Lost City (hydrothermal field)

Lost City is the name of an area of hot springs, or hydrothermal vents at the Atlantis Massif, an oceanic mountain range in the mid-Atlantic.

This massif is part of the Mid-Atlantic Ridge, the volcanically active mountain range that runs through the ocean on the entire length from north to south. Lost City is significantly different from other hydrothermal areas, such as the well-known since the late 1970s, black smoker - vents. It consists of a box with about 30 chimneys composed mainly of calcium carbonate (lime ) and have 30 meters to 60 meters high. In addition, there is a number of small vents. Geologists, chemists and biologists can explore where the abiotic processes and the ways of life of a previously unknown ecosystem, based on methane and hydrogen as an energy source.

Lost City was discovered in December 2000 during an expedition of the National Science Foundation. A second expedition, which was fitted in 2003, used the submarine Alvin to explore the vents. A third expedition, by the National Oceanic and Atmospheric Administration ( NOAA) followed in 2005, with the submarines Hercules and Argus. The details of the unusual chemistry and biology of hydrothermal area were published in March 2005.

The vents give mainly methane and hydrogen into the surrounding water. These gases come from highly alkaline fluids, which are concentrated solutions which emerge there with a pH of 9 to 11, and temperatures between 40 ° C and 90 ° C. These fluids caused by the fact that sea water reacts with the rock peridotite in an exothermic process together and it converts to serpentine ( serpentinization ), where ( H2) can be generated in addition methane (CH4), hydrogen sulfide ( H2S) and hydrogen gas. This is possible because the peridotite was raised by tectonic processes from the depths close to the seabed. Other effects include a decrease in the density of the rock and an increase in volume of 20 to 40 %, thereby creating additional cracks in the rock and caused sea water can penetrate into previously unaffected areas of the peridotite.

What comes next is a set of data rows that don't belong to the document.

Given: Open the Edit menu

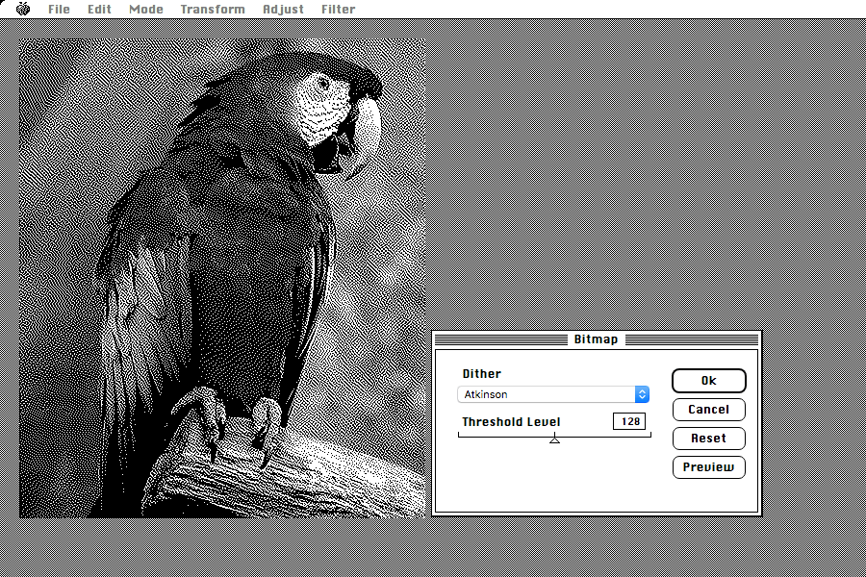Looking at the screenshot, I should coord(99,10).
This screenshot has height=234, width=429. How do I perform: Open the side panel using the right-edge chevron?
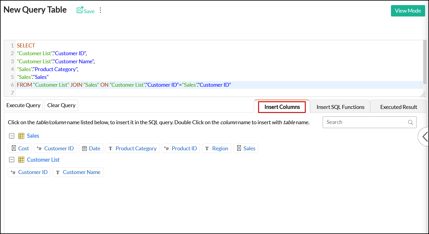click(x=424, y=137)
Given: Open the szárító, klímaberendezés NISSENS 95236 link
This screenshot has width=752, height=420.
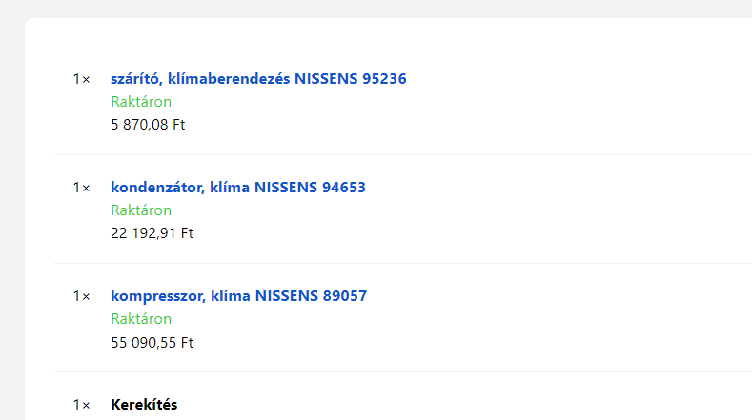Looking at the screenshot, I should click(258, 79).
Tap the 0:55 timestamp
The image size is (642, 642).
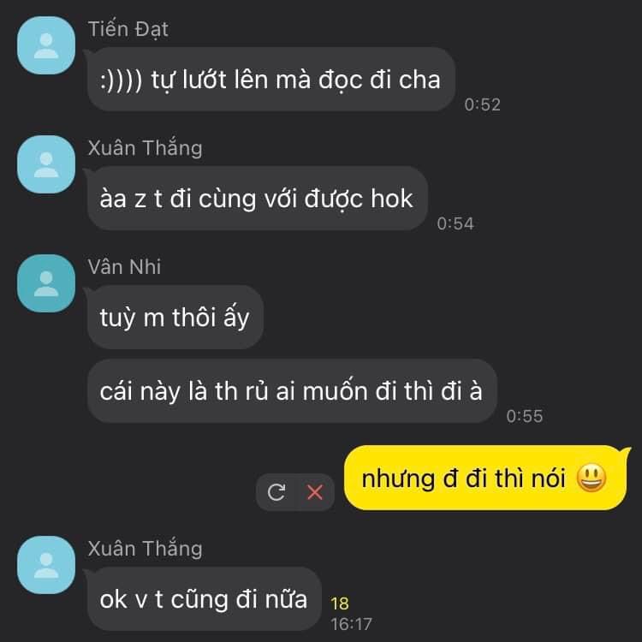(x=525, y=416)
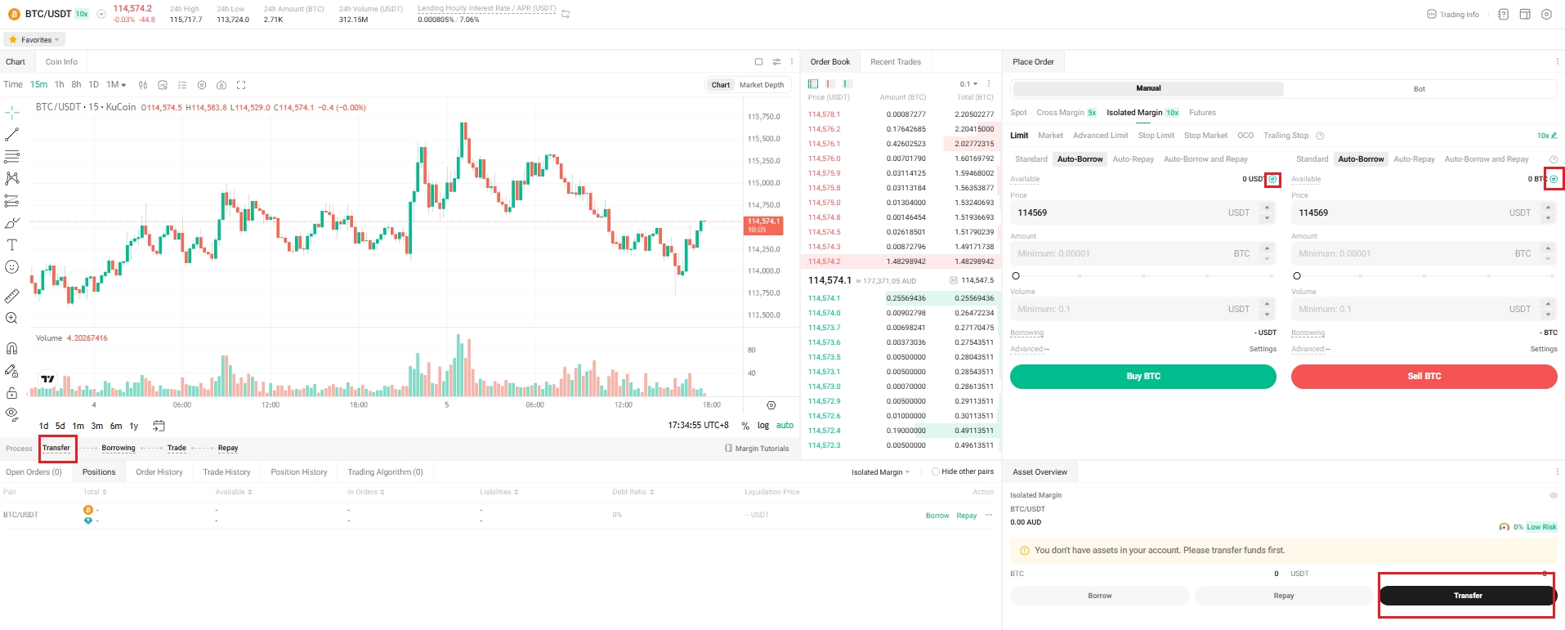This screenshot has width=1565, height=630.
Task: Check the Hide other pairs option
Action: tap(935, 471)
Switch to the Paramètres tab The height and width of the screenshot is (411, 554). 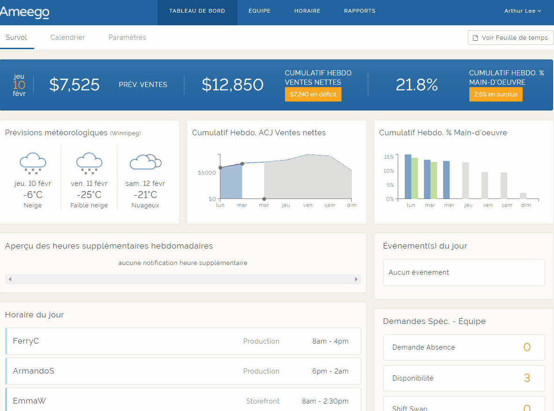[x=127, y=37]
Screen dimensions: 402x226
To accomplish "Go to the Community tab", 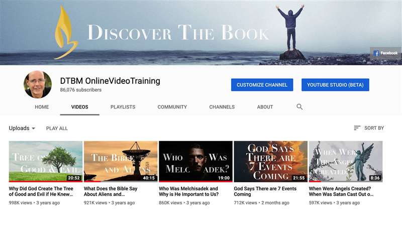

However, in contrast to the black smokers these fluids promote only insignificant amounts of carbon dioxide or metals. The temperatures and pH values ​​of the black smoker fluids are also significantly different.

The isotope ratios of strontium, carbon and oxygen, as well as radiocarbon datings occupy at least 30,000 years of hydrothermal activity at the Lost City, so it is older by at least two orders of magnitude, than the previously known black smokers. Correspondingly, the life forms in the two types of hydrothermal areas differ enormously. The chimneys of the Lost City can be the high biomass of microorganisms miss that are typical of the Black Smoker. Nevertheless Lost City hosts a variety of small invertebrates that reside primarily on the calcified structures, including snails, clams, polychaete worms, amphipods and ostracods ( Ostracoda ). Inside the vents live Methanosarcina -like archaea that oxidize the escaping methane, in addition to relatives of Firmicutes. Outside the vents oxidize other archaebacteria both methane and sulfur and hydrogen, such as the recently described new ANME 1 and other bacteria, including Proteobacteria.